Jul 25: Earlier this year, gas-station magnate Skip Vallee purchased a Route 2 filling station in Plainfield at a foreclosure auction. But rather than make the former Red Store another link in his chain of Maplefields minimarts, Vallee put the property up for sale — with a catch. A deed restriction prohibited any new owners from using the property as a gas station.
Vallee already owns a service station in nearby Marshfield.
Plainfield residents accused Vallee of putting his own profits over the town’s economic development interests. “It’s difficult enough to get businesses to move into a small town,” said Sarah Albert, a Plainfield resident who worried the extra restrictions might scare away potential entrepreneurs.
Fueling the Plainfield furor was last summer’s slew of headlines about high gas prices in northwestern Vermont. Sen. Bernie Sanders hammered gasoline distributors — including St. Albans-based R.L. Vallee Inc. — claiming they were gouging customers by charging more in the Burlington area than in other parts of the state.
Sanders singled out Vallee for attempting to block Costco’s plans to build a self-serve filling station in Colchester, just a stone’s throw from a Vallee-owned Maplefields. Vallee said his concern was largely environmental: Costco’s gas pumps would be built on sensitive wetlands, he said. The Mobil mogul also complained that increased Costco traffic would negatively affect his own gas-station business.
Update: After a few quiet months, gas prices are back in the news, and Sanders and Vallee have rekindled their feud. On December 10, Sanders unveiled a new website — sanders.senate.gov/consumers — that allows consumers to track daily gasoline prices throughout the state. Vallee fired back with a campaign-style attack ad that aired on WCAX-TV and online, in which a narrator accuses Sanders of siding with “big business” in the Costco gas-pump dispute. He also gave the media surveillance-camera pictures of Sanders and his director, Phil Fiermonte, snapping pictures of gas prices at a Maplefields in Middlebury.
Meanwhile, the former Red Store is still empty — but Vallee reports that he has two potential tenants: a gallery owner and the Twin Valley Senior Center. The senior center has outgrown its current space in Marshfield and is looking for a new home.

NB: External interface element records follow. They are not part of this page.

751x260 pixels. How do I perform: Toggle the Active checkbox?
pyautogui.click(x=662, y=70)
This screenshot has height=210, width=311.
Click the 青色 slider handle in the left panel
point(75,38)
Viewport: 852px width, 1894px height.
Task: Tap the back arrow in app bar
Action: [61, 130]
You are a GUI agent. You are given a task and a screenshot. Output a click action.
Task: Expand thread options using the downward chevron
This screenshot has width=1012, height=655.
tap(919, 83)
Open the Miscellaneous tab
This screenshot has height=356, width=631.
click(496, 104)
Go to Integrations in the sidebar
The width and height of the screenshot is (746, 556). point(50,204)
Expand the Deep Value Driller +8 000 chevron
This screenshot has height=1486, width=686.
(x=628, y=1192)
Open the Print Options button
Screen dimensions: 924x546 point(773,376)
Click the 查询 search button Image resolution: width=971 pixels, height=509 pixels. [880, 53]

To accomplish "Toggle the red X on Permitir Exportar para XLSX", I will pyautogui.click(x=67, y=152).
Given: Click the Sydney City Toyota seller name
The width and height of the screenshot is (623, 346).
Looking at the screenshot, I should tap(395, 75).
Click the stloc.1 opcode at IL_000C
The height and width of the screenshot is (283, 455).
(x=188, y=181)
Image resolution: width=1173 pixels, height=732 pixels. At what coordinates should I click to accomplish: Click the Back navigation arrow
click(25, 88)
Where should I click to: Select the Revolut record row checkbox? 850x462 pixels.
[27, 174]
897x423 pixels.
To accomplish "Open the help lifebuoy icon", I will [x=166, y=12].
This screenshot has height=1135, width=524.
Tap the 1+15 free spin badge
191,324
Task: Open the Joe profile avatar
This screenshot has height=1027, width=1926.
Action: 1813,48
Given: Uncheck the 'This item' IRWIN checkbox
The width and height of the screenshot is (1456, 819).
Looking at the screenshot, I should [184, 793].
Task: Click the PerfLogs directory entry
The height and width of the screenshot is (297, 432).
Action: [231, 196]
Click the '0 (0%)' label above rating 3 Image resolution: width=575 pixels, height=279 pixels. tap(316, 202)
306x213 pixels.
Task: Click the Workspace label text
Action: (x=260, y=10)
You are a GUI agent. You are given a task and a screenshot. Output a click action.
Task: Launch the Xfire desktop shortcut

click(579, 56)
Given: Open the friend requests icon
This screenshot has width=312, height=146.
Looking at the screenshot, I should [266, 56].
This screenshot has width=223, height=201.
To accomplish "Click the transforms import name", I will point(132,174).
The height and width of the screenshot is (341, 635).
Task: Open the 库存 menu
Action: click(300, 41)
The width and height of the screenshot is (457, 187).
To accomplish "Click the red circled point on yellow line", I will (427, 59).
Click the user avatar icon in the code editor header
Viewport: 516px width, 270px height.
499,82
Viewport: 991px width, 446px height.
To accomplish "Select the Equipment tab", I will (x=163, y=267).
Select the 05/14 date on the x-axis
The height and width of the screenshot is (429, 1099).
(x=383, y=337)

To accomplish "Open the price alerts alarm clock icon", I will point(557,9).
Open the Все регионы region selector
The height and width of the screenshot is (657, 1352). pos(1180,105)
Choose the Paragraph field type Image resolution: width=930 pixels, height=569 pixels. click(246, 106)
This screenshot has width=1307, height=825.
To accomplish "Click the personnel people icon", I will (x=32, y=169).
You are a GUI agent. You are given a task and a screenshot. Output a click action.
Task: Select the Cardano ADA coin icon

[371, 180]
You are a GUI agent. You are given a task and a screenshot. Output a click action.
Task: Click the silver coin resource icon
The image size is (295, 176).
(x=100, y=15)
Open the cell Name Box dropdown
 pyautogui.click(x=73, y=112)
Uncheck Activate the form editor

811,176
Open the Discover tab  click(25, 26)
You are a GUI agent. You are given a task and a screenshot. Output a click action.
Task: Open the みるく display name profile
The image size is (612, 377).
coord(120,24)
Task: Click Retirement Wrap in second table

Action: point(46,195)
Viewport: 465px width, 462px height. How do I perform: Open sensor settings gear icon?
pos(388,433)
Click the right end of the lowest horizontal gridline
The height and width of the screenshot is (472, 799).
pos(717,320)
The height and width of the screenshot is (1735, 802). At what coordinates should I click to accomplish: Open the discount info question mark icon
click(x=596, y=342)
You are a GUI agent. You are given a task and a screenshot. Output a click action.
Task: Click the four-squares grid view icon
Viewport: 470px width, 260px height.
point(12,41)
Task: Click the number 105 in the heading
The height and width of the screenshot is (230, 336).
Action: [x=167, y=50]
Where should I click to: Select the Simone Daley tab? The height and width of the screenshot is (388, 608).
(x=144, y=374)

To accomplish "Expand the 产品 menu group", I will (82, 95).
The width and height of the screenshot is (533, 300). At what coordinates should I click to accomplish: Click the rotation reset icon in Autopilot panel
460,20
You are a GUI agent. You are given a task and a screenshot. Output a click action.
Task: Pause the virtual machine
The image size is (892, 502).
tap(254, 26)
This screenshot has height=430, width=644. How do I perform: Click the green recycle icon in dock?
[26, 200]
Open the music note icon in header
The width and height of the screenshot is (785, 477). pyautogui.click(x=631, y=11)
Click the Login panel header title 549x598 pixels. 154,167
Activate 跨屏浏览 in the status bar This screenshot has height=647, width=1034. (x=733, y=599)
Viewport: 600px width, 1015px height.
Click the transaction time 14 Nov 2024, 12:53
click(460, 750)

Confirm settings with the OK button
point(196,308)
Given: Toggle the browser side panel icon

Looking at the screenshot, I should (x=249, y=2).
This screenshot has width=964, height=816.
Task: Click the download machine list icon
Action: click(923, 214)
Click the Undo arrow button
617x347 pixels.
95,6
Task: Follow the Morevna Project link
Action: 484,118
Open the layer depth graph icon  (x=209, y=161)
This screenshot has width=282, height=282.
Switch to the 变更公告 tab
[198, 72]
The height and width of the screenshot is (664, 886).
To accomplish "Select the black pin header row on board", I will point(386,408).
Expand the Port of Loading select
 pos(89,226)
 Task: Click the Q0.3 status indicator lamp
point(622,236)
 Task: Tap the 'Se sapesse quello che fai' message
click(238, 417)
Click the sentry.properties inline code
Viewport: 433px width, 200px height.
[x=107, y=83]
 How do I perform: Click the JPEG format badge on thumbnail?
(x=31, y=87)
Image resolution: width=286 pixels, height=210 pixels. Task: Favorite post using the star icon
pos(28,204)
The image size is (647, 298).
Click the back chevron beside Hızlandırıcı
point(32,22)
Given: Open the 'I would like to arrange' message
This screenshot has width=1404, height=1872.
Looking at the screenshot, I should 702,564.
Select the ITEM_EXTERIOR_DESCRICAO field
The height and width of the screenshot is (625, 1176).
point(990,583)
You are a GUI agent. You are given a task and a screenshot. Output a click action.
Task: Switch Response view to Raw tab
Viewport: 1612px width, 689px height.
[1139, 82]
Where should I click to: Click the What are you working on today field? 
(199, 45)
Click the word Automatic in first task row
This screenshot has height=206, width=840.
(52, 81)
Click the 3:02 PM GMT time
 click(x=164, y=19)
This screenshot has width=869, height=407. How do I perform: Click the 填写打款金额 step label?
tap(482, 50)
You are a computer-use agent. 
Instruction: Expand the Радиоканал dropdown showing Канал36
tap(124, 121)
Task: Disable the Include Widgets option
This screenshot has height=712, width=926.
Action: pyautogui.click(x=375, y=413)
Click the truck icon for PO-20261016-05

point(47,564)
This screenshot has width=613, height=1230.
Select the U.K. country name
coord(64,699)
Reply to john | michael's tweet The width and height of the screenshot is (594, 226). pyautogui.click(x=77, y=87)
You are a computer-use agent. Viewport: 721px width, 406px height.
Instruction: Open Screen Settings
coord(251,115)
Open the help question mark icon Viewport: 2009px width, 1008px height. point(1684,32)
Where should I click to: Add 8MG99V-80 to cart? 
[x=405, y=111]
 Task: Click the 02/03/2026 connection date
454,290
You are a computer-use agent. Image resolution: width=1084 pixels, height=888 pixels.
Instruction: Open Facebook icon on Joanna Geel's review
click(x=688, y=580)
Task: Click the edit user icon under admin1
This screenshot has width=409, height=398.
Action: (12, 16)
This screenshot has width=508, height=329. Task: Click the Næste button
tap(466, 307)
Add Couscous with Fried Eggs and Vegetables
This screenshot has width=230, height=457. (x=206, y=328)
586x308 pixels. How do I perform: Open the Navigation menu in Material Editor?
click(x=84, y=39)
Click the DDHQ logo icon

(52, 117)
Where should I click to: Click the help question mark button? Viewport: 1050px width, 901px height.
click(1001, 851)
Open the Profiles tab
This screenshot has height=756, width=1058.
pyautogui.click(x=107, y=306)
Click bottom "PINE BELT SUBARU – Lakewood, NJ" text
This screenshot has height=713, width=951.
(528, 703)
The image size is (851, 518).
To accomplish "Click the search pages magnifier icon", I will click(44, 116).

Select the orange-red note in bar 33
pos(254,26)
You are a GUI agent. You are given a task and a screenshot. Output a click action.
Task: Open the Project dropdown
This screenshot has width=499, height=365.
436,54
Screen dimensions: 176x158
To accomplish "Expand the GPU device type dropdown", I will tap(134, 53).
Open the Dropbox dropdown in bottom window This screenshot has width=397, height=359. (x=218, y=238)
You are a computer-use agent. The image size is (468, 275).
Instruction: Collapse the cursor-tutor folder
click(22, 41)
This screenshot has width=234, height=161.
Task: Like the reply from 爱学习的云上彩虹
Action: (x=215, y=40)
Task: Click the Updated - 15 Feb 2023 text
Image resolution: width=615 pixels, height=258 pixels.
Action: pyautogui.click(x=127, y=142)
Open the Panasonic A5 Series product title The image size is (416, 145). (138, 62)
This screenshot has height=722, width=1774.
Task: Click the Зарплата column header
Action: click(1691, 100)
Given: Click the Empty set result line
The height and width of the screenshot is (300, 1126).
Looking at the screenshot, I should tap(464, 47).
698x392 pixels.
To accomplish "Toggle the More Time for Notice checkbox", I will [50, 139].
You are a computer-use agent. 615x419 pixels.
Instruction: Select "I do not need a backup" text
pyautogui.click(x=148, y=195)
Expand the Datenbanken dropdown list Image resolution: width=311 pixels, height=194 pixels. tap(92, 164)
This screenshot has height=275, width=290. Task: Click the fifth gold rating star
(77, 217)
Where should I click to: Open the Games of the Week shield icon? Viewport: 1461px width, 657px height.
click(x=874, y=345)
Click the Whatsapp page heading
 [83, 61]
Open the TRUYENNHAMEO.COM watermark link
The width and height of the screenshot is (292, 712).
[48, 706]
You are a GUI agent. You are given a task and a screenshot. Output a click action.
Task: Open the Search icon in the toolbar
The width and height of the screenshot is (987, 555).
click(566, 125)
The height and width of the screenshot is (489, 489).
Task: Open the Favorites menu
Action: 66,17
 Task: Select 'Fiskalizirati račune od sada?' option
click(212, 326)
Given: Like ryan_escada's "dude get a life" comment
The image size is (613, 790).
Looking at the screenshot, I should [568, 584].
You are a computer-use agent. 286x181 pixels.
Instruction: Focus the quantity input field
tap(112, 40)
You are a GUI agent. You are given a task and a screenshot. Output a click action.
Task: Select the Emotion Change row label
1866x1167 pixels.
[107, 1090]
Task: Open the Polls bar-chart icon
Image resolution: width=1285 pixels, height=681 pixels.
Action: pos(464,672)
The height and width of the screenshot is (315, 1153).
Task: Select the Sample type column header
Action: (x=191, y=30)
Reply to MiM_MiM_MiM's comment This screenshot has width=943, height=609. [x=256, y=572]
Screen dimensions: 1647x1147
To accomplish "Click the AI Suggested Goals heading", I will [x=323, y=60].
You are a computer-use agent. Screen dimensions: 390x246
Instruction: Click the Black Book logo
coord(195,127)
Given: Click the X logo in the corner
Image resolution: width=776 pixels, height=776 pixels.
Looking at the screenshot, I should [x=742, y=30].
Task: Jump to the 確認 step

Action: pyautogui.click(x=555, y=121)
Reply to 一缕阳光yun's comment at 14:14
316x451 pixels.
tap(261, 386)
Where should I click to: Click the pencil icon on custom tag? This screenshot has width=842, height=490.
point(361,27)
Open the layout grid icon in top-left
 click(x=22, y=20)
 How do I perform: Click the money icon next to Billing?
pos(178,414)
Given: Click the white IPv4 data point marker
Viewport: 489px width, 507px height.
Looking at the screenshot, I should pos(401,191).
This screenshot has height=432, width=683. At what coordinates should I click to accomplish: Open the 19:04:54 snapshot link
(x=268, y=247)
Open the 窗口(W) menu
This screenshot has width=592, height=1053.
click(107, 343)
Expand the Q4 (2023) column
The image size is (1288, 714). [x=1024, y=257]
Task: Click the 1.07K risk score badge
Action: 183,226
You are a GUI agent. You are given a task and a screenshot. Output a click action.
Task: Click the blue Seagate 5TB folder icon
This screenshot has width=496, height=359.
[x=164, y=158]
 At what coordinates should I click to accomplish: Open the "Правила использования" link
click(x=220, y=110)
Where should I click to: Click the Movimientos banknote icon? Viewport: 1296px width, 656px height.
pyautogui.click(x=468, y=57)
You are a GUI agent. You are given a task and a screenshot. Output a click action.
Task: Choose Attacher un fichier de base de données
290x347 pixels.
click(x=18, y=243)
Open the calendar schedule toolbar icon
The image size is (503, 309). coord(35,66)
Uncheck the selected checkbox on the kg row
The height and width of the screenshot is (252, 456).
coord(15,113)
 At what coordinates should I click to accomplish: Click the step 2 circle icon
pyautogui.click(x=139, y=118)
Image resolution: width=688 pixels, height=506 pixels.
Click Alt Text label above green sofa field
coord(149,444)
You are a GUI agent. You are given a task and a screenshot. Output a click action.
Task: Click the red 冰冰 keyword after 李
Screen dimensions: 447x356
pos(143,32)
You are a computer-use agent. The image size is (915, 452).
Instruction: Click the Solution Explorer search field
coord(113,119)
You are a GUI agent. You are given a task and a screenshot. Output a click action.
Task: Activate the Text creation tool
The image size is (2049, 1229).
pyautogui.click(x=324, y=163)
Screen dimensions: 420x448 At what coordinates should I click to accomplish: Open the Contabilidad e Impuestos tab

Albert says that grumblings about the store have died down in Plainfield. “[It’s] sad to see these empty buildings in a town that doesn’t have many commercial buildings to begin with,” Albert says, adding that the senior center would bring “new life” to the building.
Vallee cautions that the space may need work, including accessibility improvements, before the senior center could move in. “If we could make it work, it would be a fabulous use for the space,” says Vallee.